WORK!! Again everyone had it, except me. I longed with dewy eyes, at the labourer sweating it out, digging roads for the nth time in two months, while the sun shone on his brow. Dejected and bruised, I went back to my cabin for a nth round of silent wailing and head banging in exasperation. 

"Madam, aau kya? Dawakhana khula kya?" She uttered those three magical words-DAWAKHANA KHULA KYA! Arey aana, tere liye toh mera dil ka darwaja bhi khul gaya. Two things, I loved Lakshmi for-one being my first guinea pig of an independent practice, second calling my clinic by its real name DAWAKHANA! Pet names however cute and mushy they sound, never establish your true identity. 
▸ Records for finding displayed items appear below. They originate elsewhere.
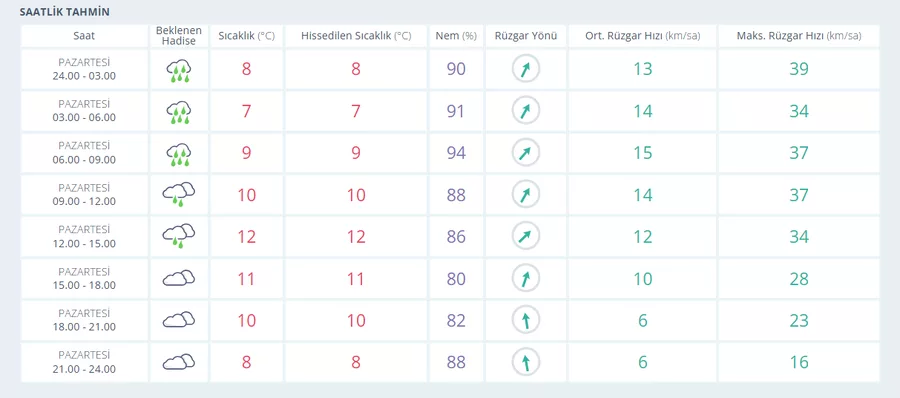This screenshot has width=900, height=398.
Task: Click cloudy icon for 18.00 - 21.00
Action: tap(179, 320)
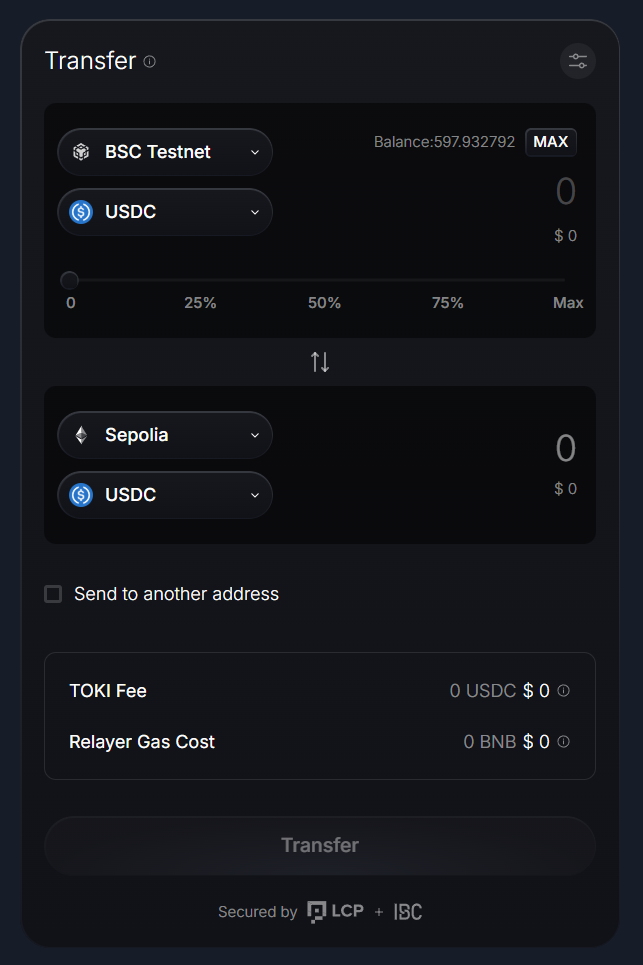Click the IBC logo in footer

(x=408, y=911)
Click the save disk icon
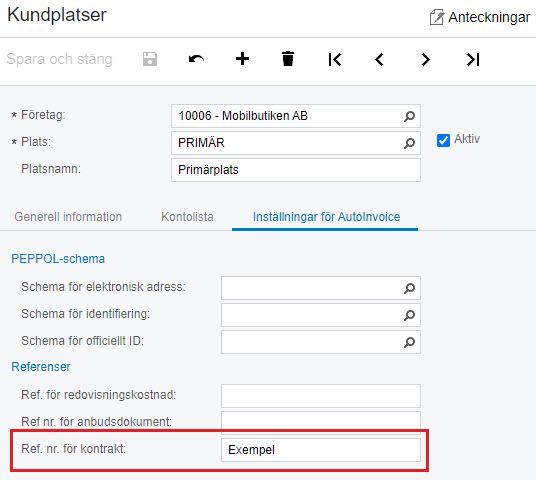Viewport: 536px width, 480px height. pyautogui.click(x=150, y=59)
If only I had an arti thali, I would have done the unfathomable. So Lakshmi, deep dark eyes with even darker skin covering her bony oval face. Flat pressed, cleanly oiled hair, plait or bun, not visible due to a veil covering the caput majorly. Shade over shame, the thin pallu of her rayon saree protected her from the Surya devta. Lean, with curves putting the Indian and Italian beauty both to shame, Lakshmi didn't come singlehandedly. On her curves, sat the baggage of her bitter young days and victim of my sweet pills. The baby smiled gleefully as if it heard that I was going to treat it sweetly, over puncturing its dusty bums. 

"Dekhona, madamji, kya kha liya hai nalayak ne ki julab band hi nahi ho rahe!" The baby marvelled at his janani, but not without relishing a dallop of sticky mucus hanging precariously from the nasal origins. I so desperately wanted to say 'This My Cleopatra, this unhygienic mouth and habit will make you run to the Hippocrates!" But I dare offend my first visitor, who days into treatment would bring the entire digging clan to me. 
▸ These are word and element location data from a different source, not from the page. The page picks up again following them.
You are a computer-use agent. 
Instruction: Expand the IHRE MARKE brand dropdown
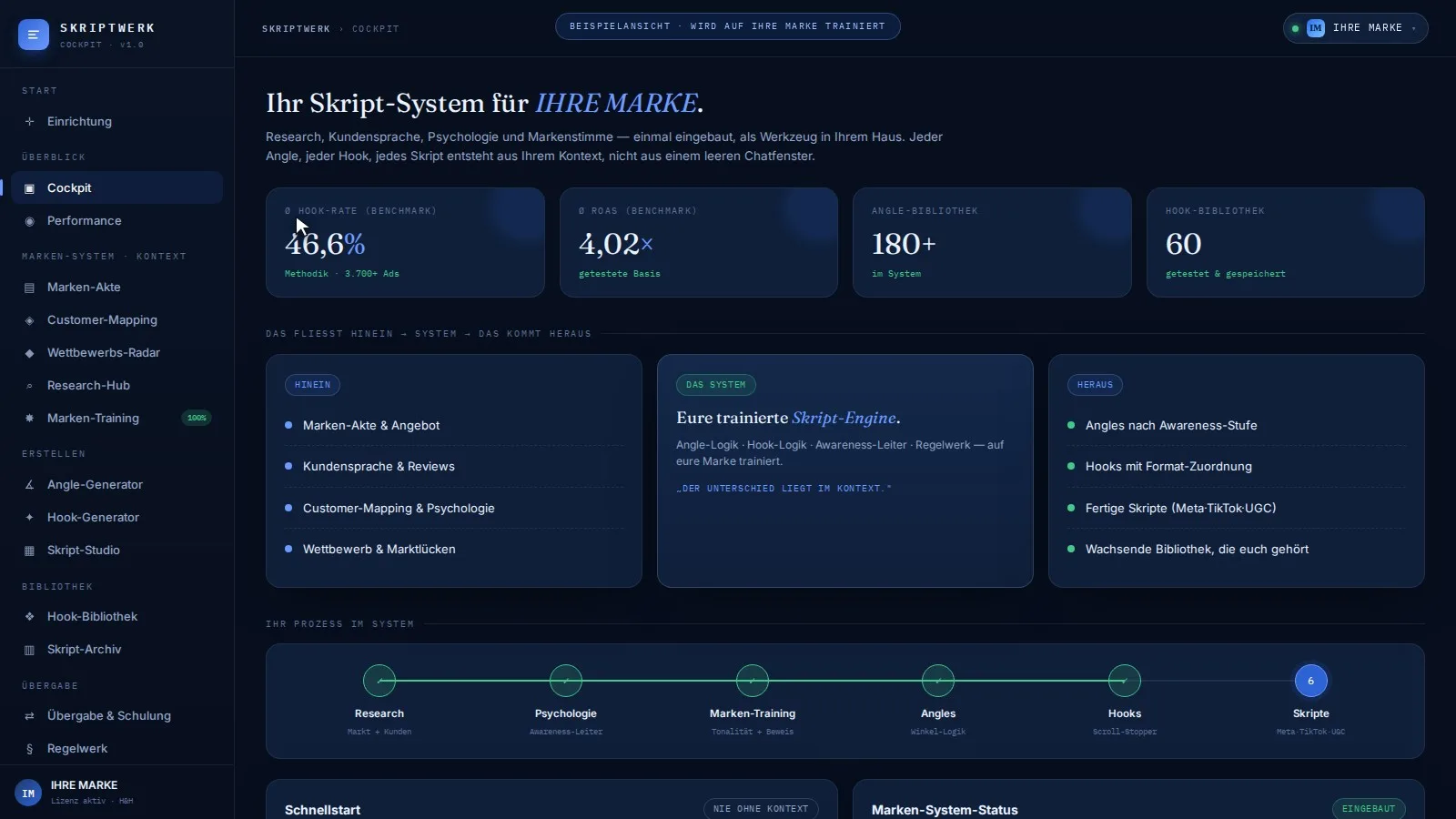pyautogui.click(x=1355, y=28)
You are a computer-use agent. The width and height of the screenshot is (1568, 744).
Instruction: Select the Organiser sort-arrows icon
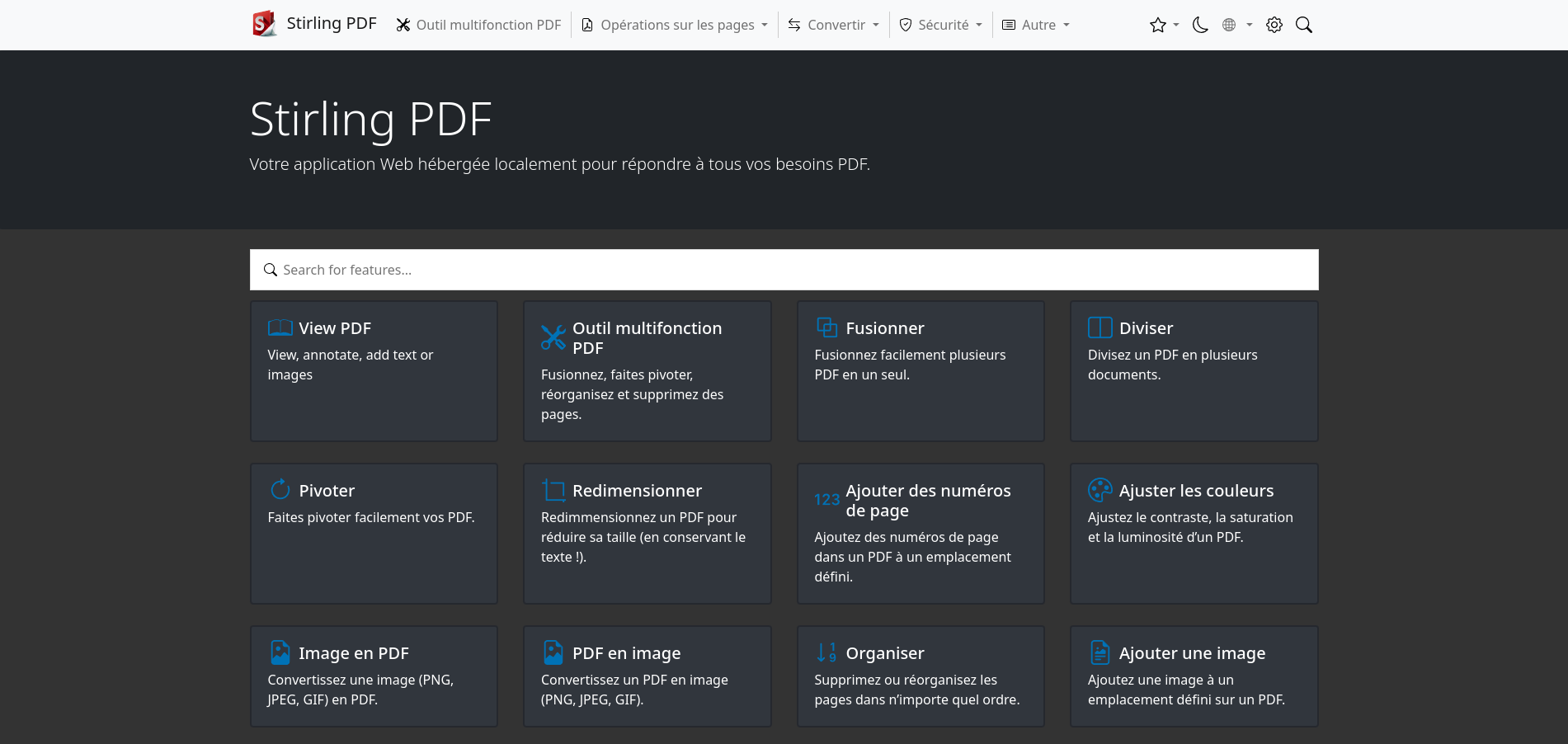tap(825, 652)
"Pachas rupiya!" I proclaimed, after 30minutes of doing all the chest, abodomen and eye nail examinations, if what the Hutchinson says, I had only betrayed the genital examination otherwise scrutinised the entire territory for a bout of watery diarrhoea. While I maneuvered on my object of gratification (gratification to my five years of struggle to don the colourless white apron), Lakshmi pulled off her veil, and settled down on the marble flooring, basking in the glory of the flapping air conditioner.
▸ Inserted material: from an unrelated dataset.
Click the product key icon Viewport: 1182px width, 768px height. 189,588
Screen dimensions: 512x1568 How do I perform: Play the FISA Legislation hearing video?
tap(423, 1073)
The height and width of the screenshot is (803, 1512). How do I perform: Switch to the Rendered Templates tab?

"Itna nahi hai! Ye bar bees rakh lo, agli bar pura degi!" Thus, began our sojourn of udhari. But the child so innocent and pure, never went without a Parle-G packet from me. Cheap charities, you may say. But it definitely set my practice rolling before the moss could set in. Lakshmi brought many of her clan women and children, for problems of leucorrhoea, anaemia, domestic and occupational injuries, for treatment with sweet pills. Everytime a benevolent promise, 'Agli bar pura paisa degi!' And everytime the child awarded a Parle-G! The glee in his eyes not less than holding a Padma Bhushan, if not a Vibhushan! The sweet pills or the biscuits, what brought them back again and again to the clinic, is a mystery of the dinosaur era. But I enjoyed their indulgence in my practice. 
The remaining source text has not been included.